On Multi-Set Hashing
Designing a hash function where the order of inputs doesn’t matter is surprisingly easy.
The Problem
The other day, I got curious enough to ask a question on Twitter:
A typical hash function takes some data, usually just bytes, and outputs a succint digest of bits. A slight change to the data creates a large change in the digest.
Here, I’m asking if you can design a hash function for a set of objects. The order you hash the objects in shouldn’t matter. For example,
$$ H(\{a, b, c\}) $$
should return the same digest as:
$$ H(\{c, a, b\}) $$
A simple solution is to sort your objects before passing them to the hash function. For example, you’d sort $\{c, a, b\}$ to get the ordering $\{a, b, c\}$, and then pass that to the hash function. The initial ordering no longer matters, because you convert to a standard ordering before using the hash function.

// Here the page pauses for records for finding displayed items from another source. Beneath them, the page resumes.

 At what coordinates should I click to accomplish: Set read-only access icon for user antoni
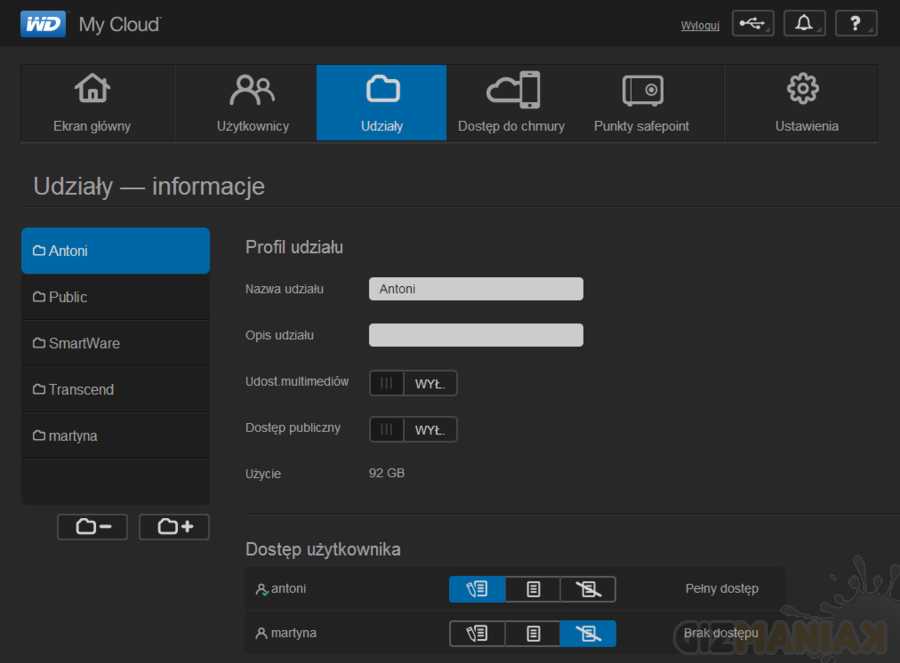533,590
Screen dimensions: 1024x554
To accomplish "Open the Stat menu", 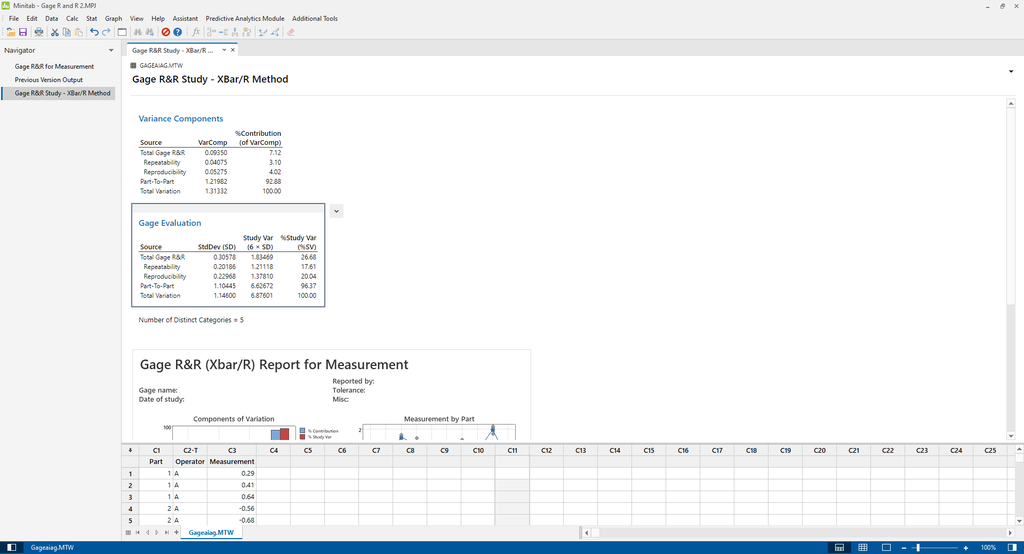I will [x=92, y=18].
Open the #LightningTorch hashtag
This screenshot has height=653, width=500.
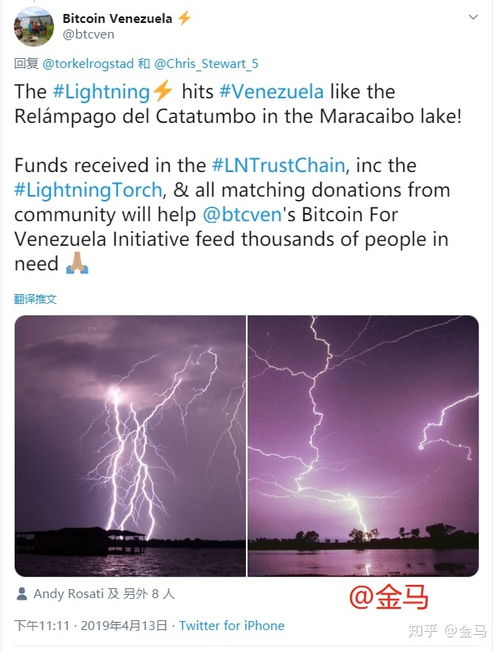[88, 190]
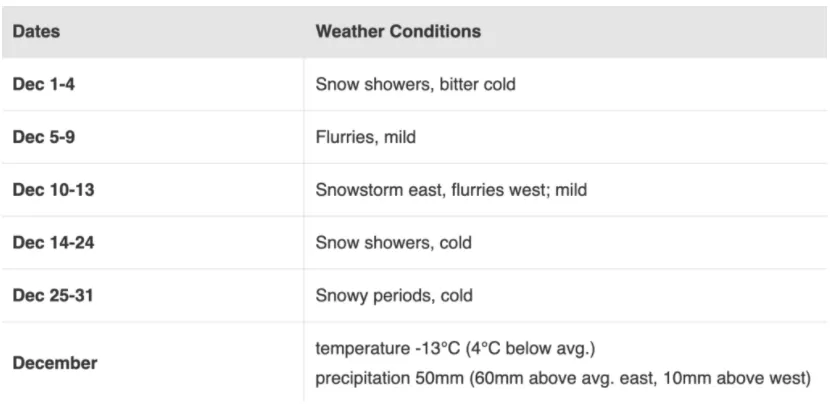Screen dimensions: 830x404
Task: Click the temperature -13°C summary line
Action: click(456, 348)
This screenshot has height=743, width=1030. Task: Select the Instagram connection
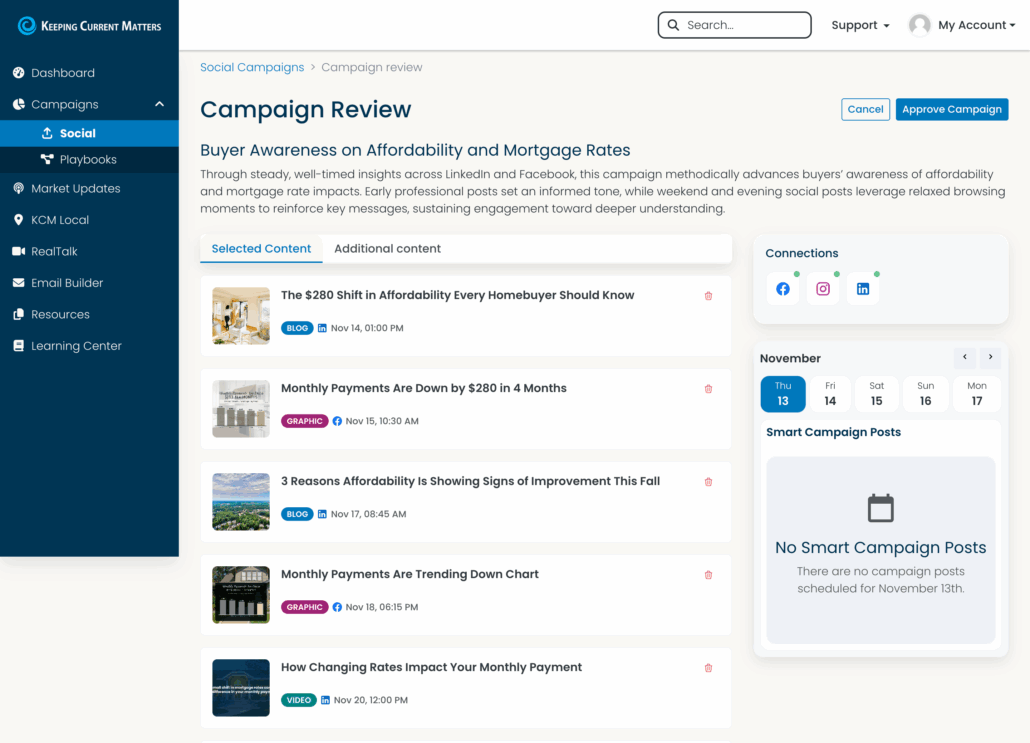click(823, 288)
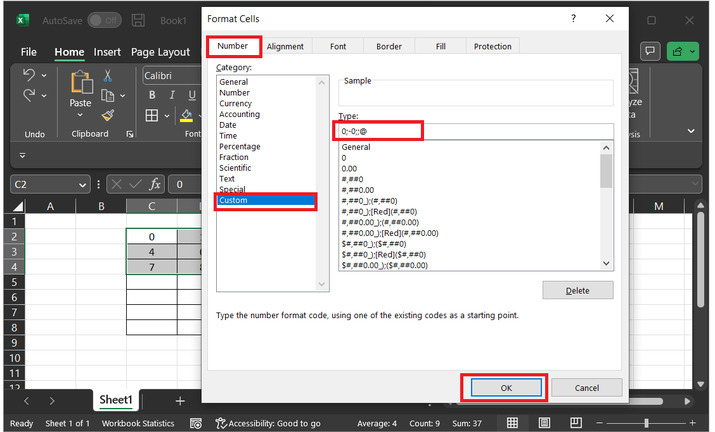
Task: Click the Cut scissors icon
Action: click(x=108, y=76)
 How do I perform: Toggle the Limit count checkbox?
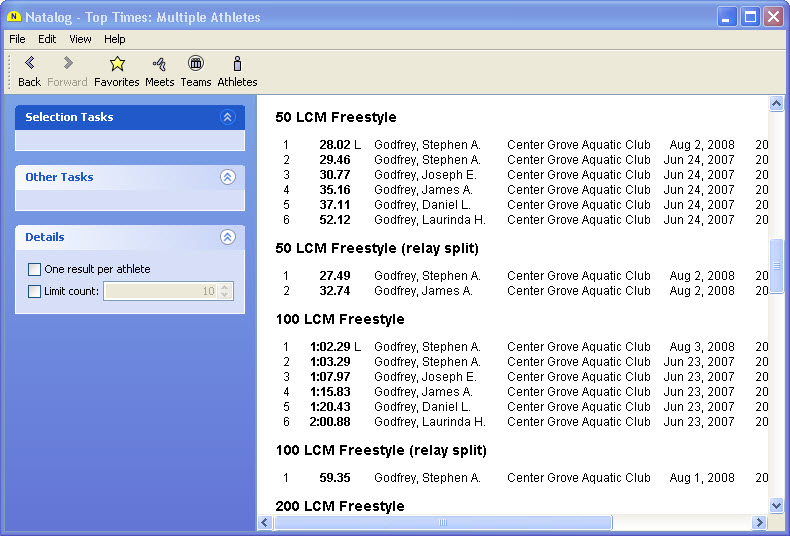(35, 291)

Hash functions can work incrementally. If you want to hash a 2GB file, you don’t need to keep the whole file in memory. Instead, you can feed the hash function small chunks of the file, and end up with the same result as feeding in the entire 2GB of data at once.
Having to sort our objects before feeding them into the hash function loses this incremental property. We have to keep a large sorted collection around until we see all the objects.
What I was looking for in this tweet was a hash function that could accept objects directly as they arrived. The final would only depend on which objects they arrived, and not on their ordering.
We could also extend this function to multi-sets, where each object can appear multiple times. We’d want the same incremental property, of course. Our hash function would care only about which objects it sees, and how many times it sees them.
I was genuinely stumped on this problem for a while.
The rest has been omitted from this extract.